O ator conta que o público tem se emocionando muito nas sessões (em festivais e pré-estreias) e supõe que a conexão estabelecida com a plateia tenha a ver com um aspecto de ancestralidade, pelo fato de a temática abordar a vida íntima de mulheres da geração das avós de Duvivier, por exemplo.

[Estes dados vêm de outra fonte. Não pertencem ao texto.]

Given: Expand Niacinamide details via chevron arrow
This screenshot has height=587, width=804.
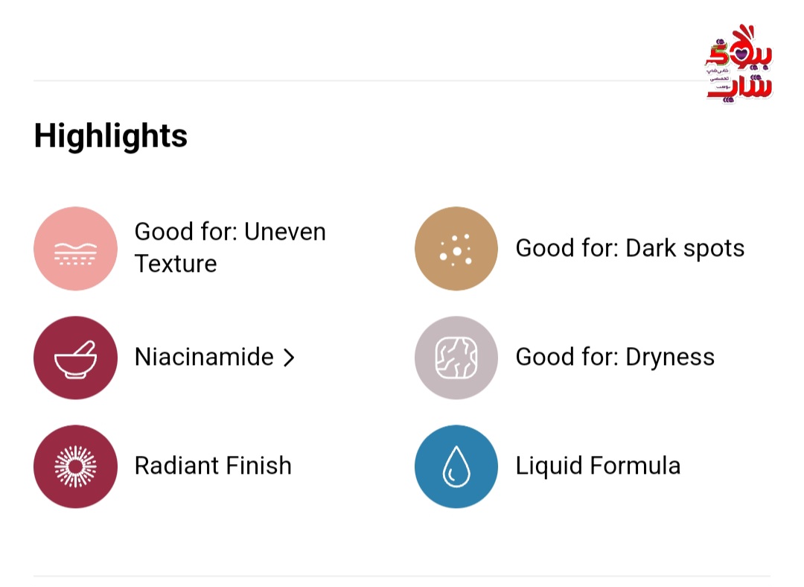Looking at the screenshot, I should click(x=289, y=358).
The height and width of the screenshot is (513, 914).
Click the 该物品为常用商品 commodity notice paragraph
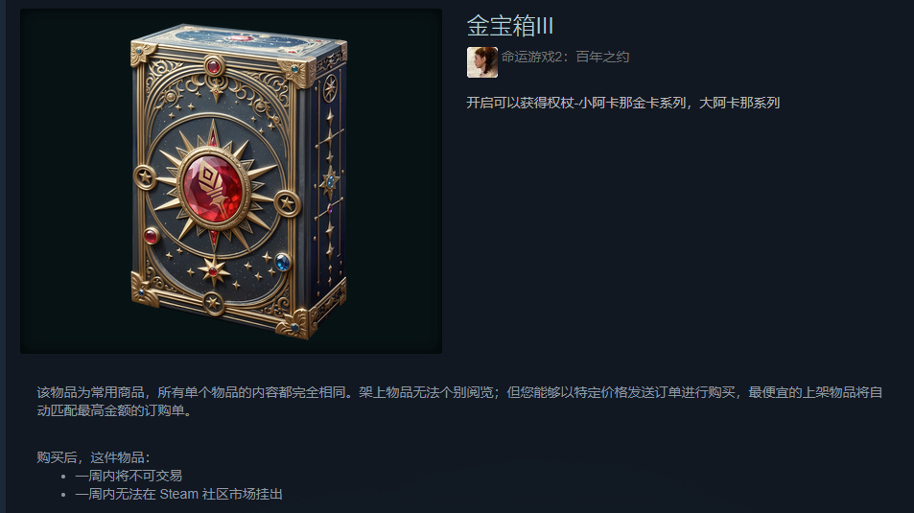[459, 401]
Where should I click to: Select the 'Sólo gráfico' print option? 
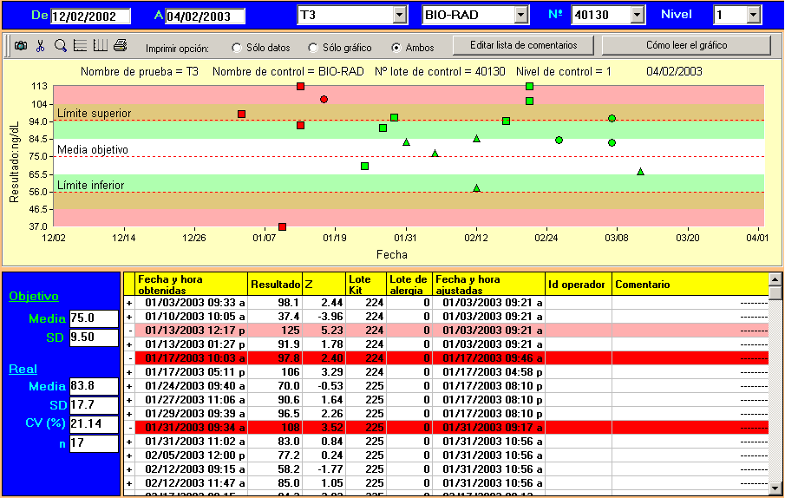click(x=314, y=48)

Na trama, ele é Antenor, marido de Eurídice, um homem extremamente machista que sufoca a esposa e não a deixa seguir seu sonho de ser pianista. “Ele é abjeto, um péssimo marido. Mesmo que a história se passe nos anos 1950, a gente ainda vê muitos Antenores por aí hoje. Essa coisa da masculinidade tóxica, a invisibilidade da mulher, infelizmente, ainda se fazem presentes. Mas é um personagem extremamente interessante e, particularmente, foi difícil fazê-lo. A tarefa do ator é tornar humana esse tipo de figura, tentar compreendê-lo dentro desse contexto”, diz.
Sísifo
Monólogo com Gregório Duvivier. Sexta (1º), às 21h, e sábado (2), às 17h e às 20h, no Teatro Sesiminas – Rua Padre Marinho, 60, Santa Efigênia. (31) 3241-7181. Ingressos: R$ 70 (inteira) e R$ 35 (meia). Classificação: 16 anos. Vendas: bilheteria do teatro e pelo site Tudus.
CONVITE AO LOYOLA
Gregório Duvivier vai aproveitar sua passagem por Belo Horizonte e participará de um “grande encontro contra a censura”, como definiu, a ser realizado na Praça Duque de Caxias, em Santa Tereza, no sábado (2), às 11h.

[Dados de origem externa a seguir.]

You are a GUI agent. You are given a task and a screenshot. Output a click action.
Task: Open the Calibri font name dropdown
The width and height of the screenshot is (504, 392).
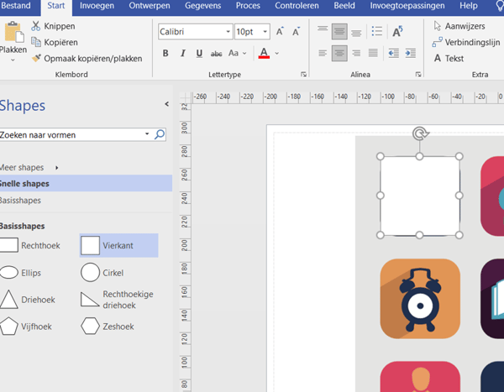(228, 32)
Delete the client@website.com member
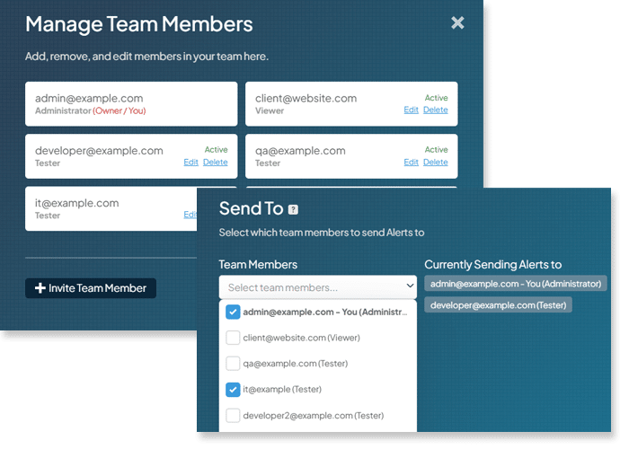Screen dimensions: 629x449 tap(435, 110)
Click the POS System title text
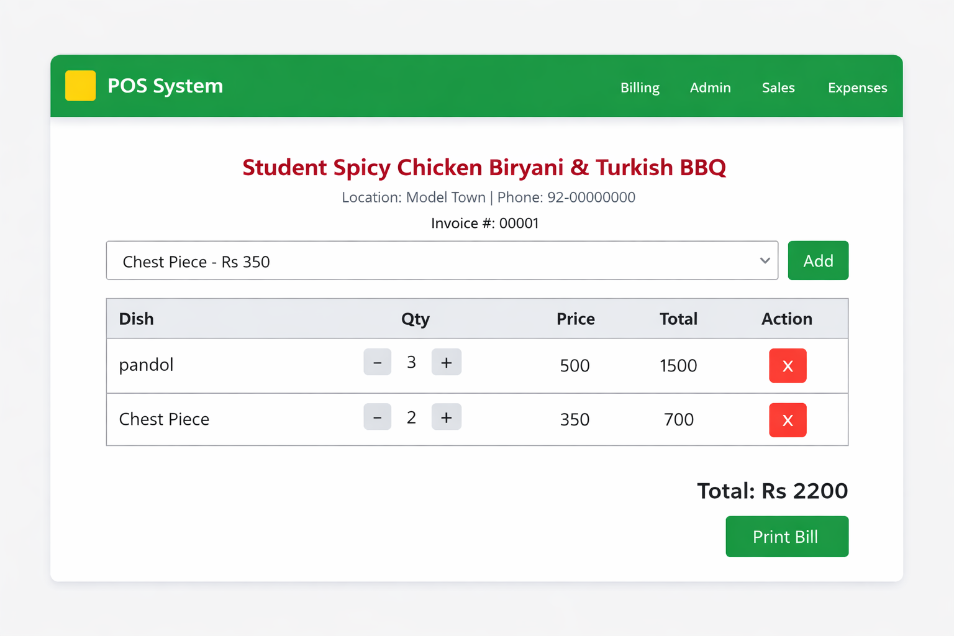Image resolution: width=954 pixels, height=636 pixels. (x=165, y=86)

O evento terá a participação de artistas locais. Além de debates, haverá sarau, leitura de textos e apresentações musicais. O ator diz que também gostaria de contar com a presença de pais, estudantes e da direção do Colégio Loyola.
No começo de outubro, uma prova de português da instituição formulada a partir de uma crônica de sua autoria foi anulada, após reclamações de algumas famílias de estudantes, descontentes com a posição política do texto e de seu autor.
“Não me surpreendeu o fato de alguns pais reclamarem, porque pai de aluno sempre reclama. Mas o que me surpreendeu foi a escola acatar a queixa de uma parcela só deles, já que a maioria protestou contra a decisão, fez atos em repúdio à censura. Muitos entraram em contato comigo. Escola não é para formar ou criar gado, mas para formar cidadãos, sujeitos com senso crítico e que tenham a capacidade de ler o mundo”, afirma.